+++ Data excerpts +++
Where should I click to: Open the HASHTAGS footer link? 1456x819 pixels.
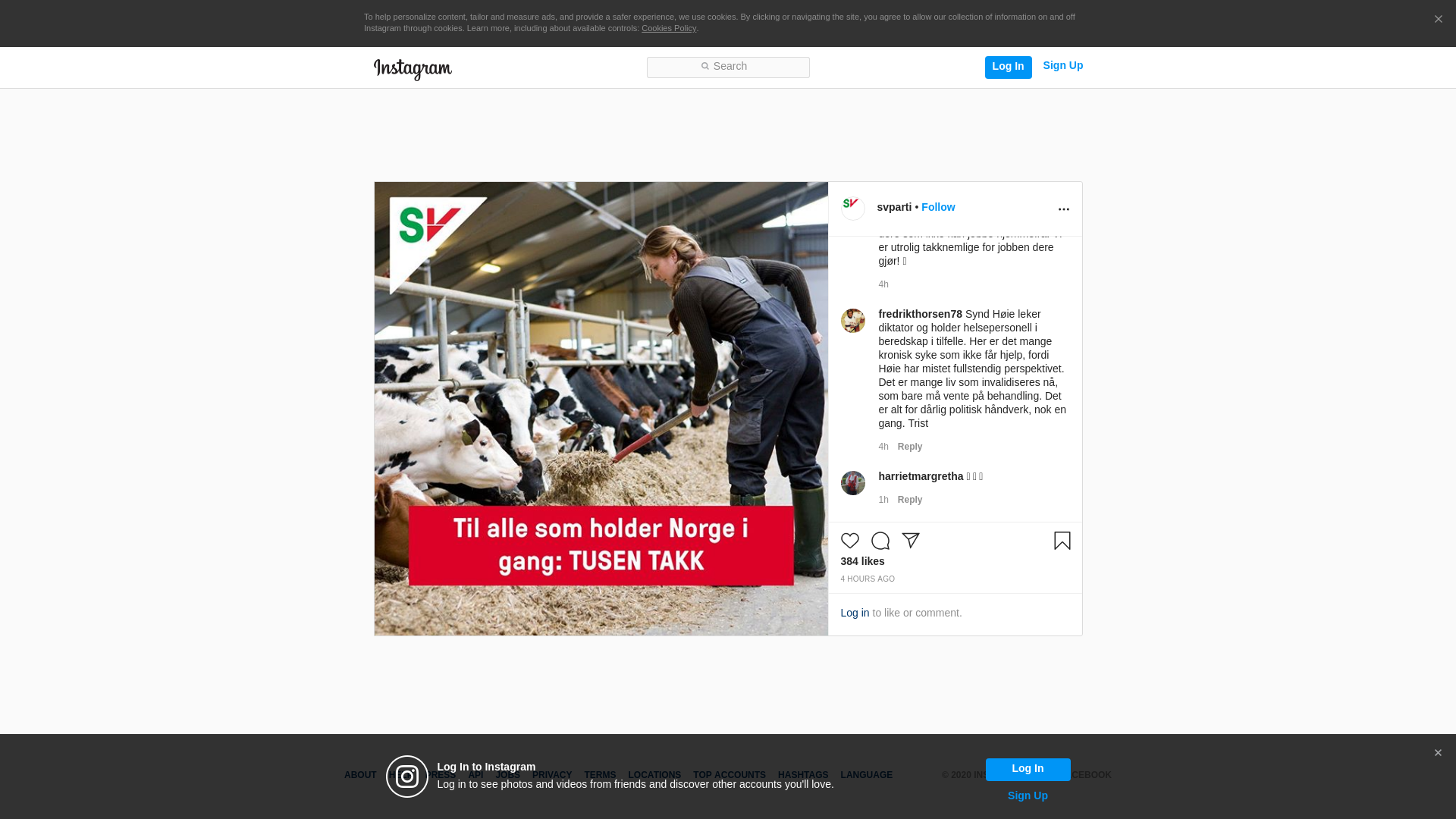coord(802,775)
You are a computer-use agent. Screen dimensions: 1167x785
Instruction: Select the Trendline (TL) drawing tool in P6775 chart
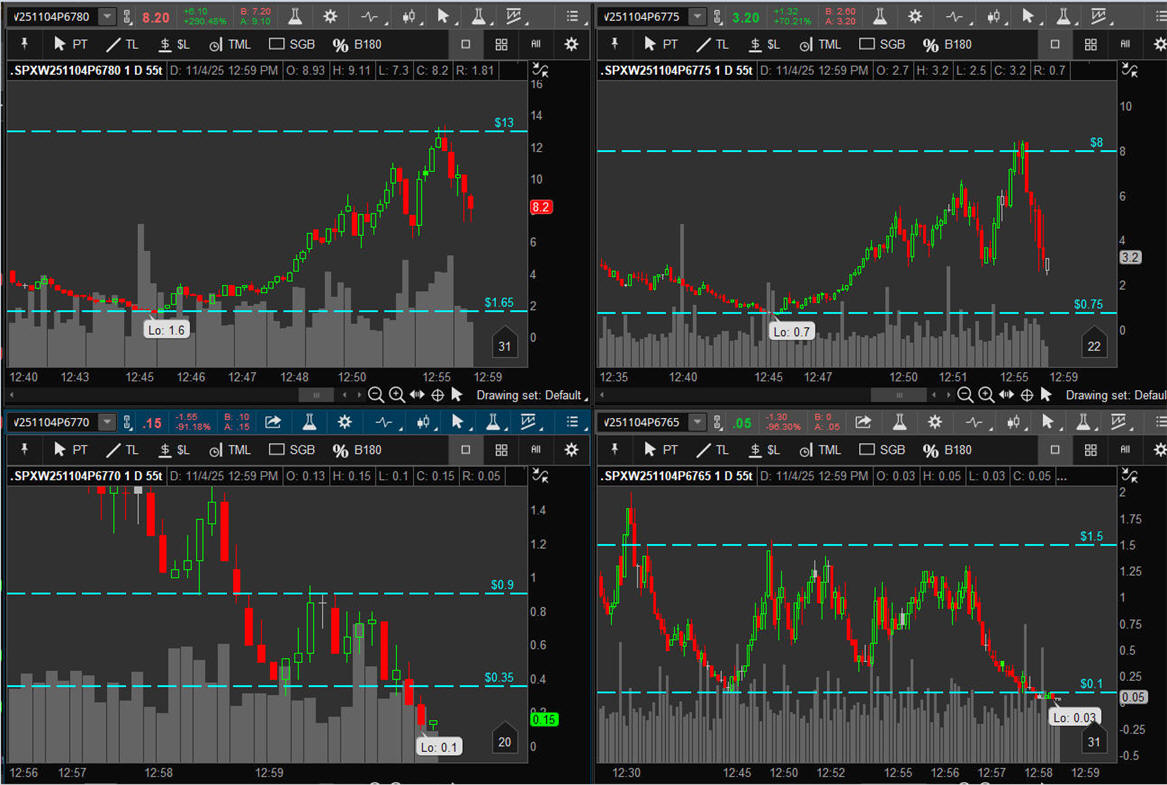(716, 45)
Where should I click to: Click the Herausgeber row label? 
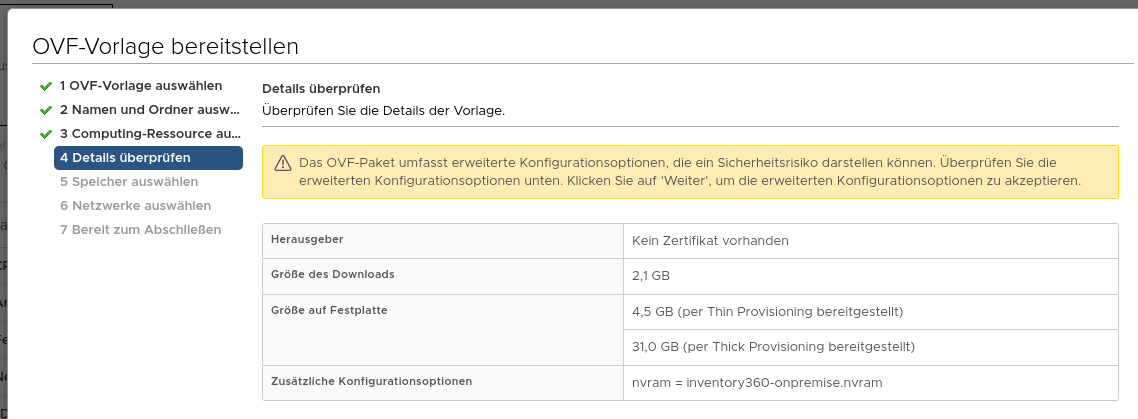click(x=301, y=240)
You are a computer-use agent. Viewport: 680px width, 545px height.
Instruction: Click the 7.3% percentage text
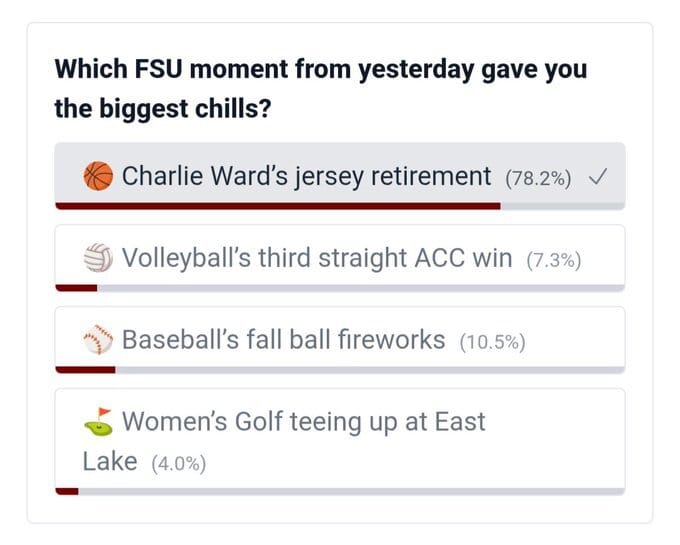[x=554, y=260]
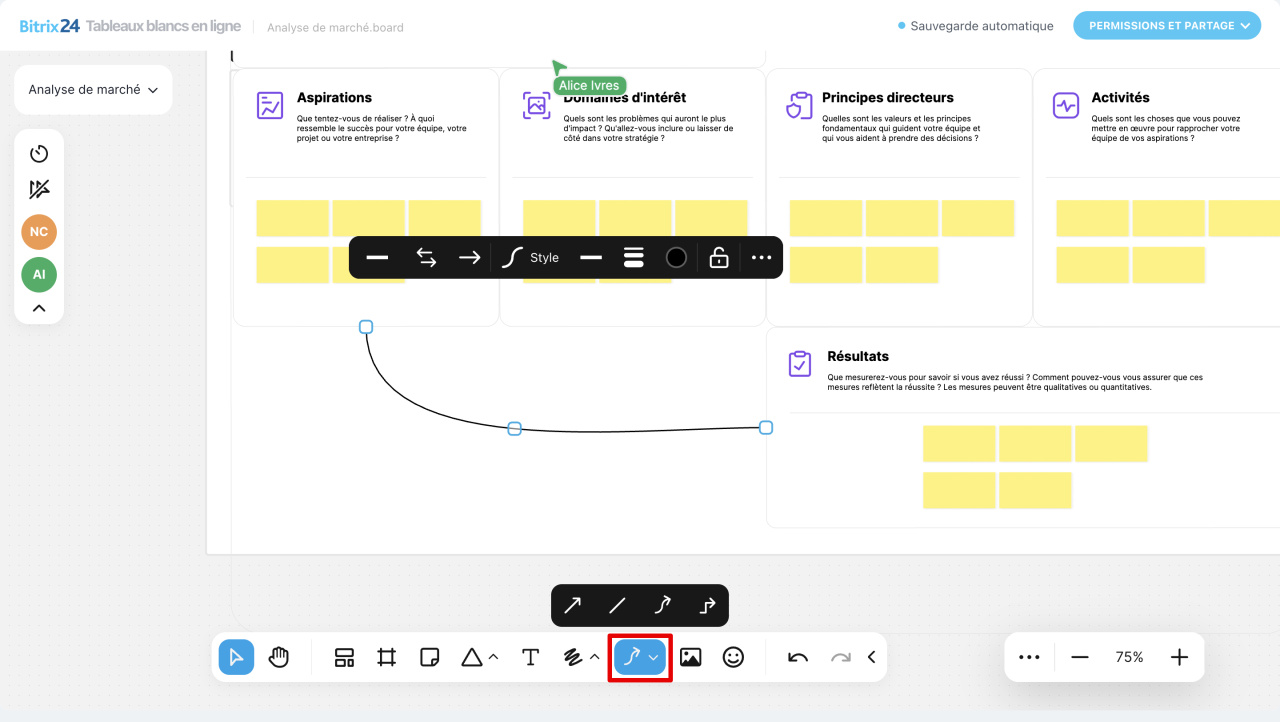Viewport: 1280px width, 722px height.
Task: Open the image insert tool
Action: pyautogui.click(x=690, y=657)
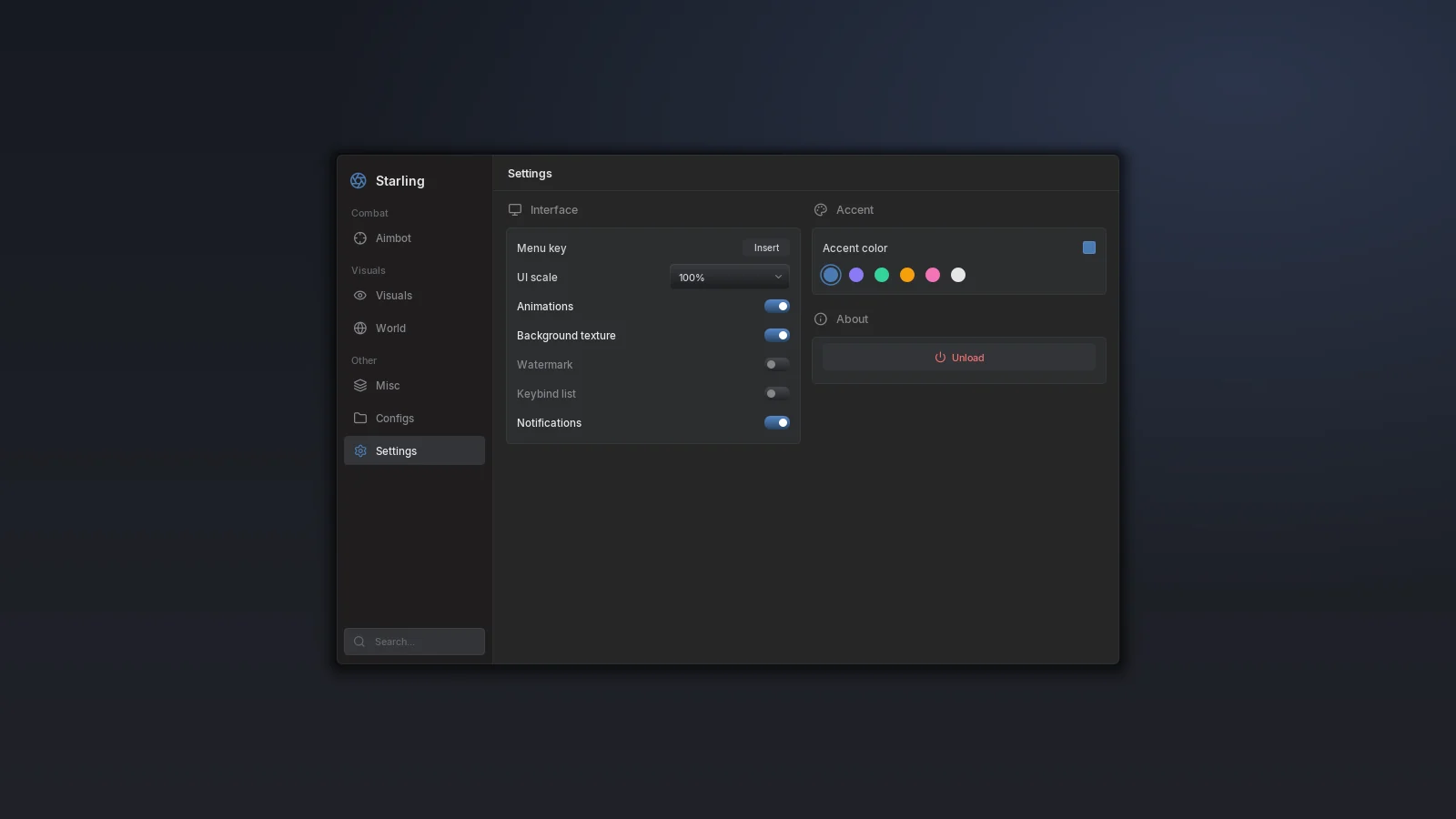Click the gear icon beside Settings
Image resolution: width=1456 pixels, height=819 pixels.
(x=360, y=451)
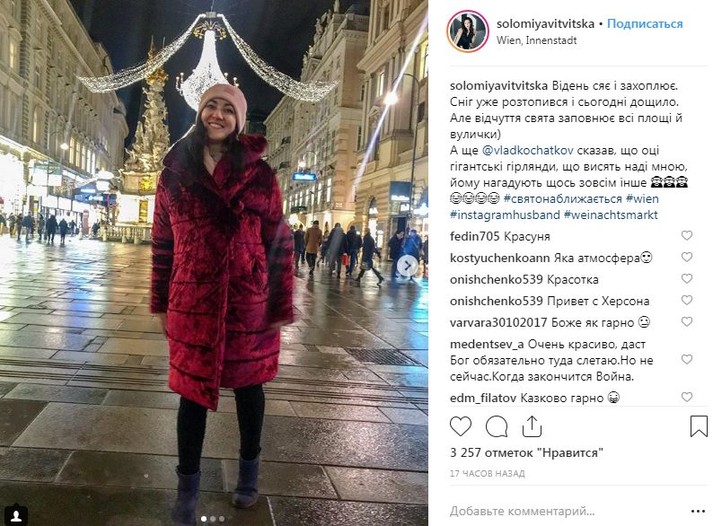This screenshot has height=526, width=713.
Task: Like fedin705's comment heart
Action: (x=687, y=235)
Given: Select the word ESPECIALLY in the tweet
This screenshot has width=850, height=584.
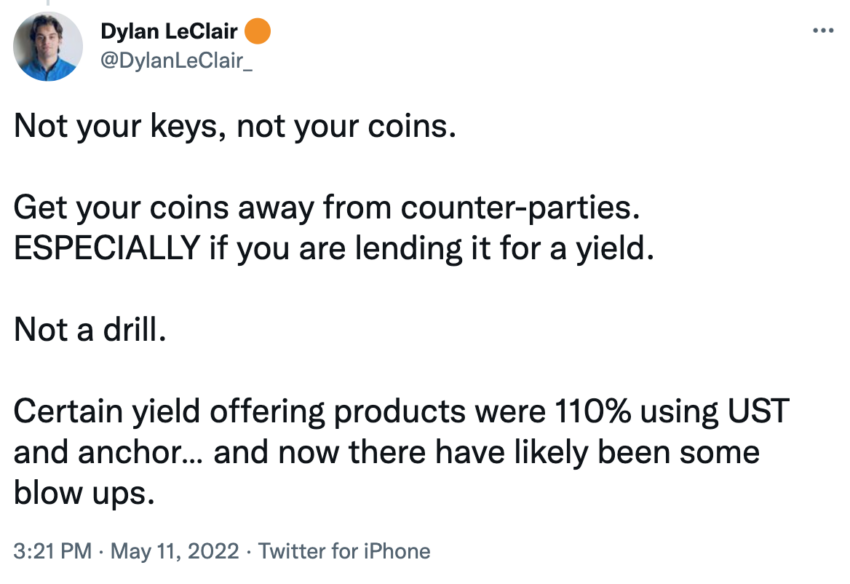Looking at the screenshot, I should point(107,248).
+++
Work request: Begin at the line with "Instruction: Click the 7.3% percentage text" and end at the last line of the data above. Reproduce those lines exactly, but not the pictures.

Result:
Instruction: Click the 7.3% percentage text
[x=554, y=260]
Viewport: 1280px width, 722px height.
Task: Open the image insert tool
Action: pyautogui.click(x=690, y=657)
Click the gear icon beside Settings
Image resolution: width=1456 pixels, height=819 pixels.
(x=360, y=451)
This screenshot has height=526, width=713.
Task: Like fedin705's comment heart
Action: (x=687, y=235)
Given: Select the word ESPECIALLY in the tweet
This screenshot has width=850, height=584.
Looking at the screenshot, I should point(107,248).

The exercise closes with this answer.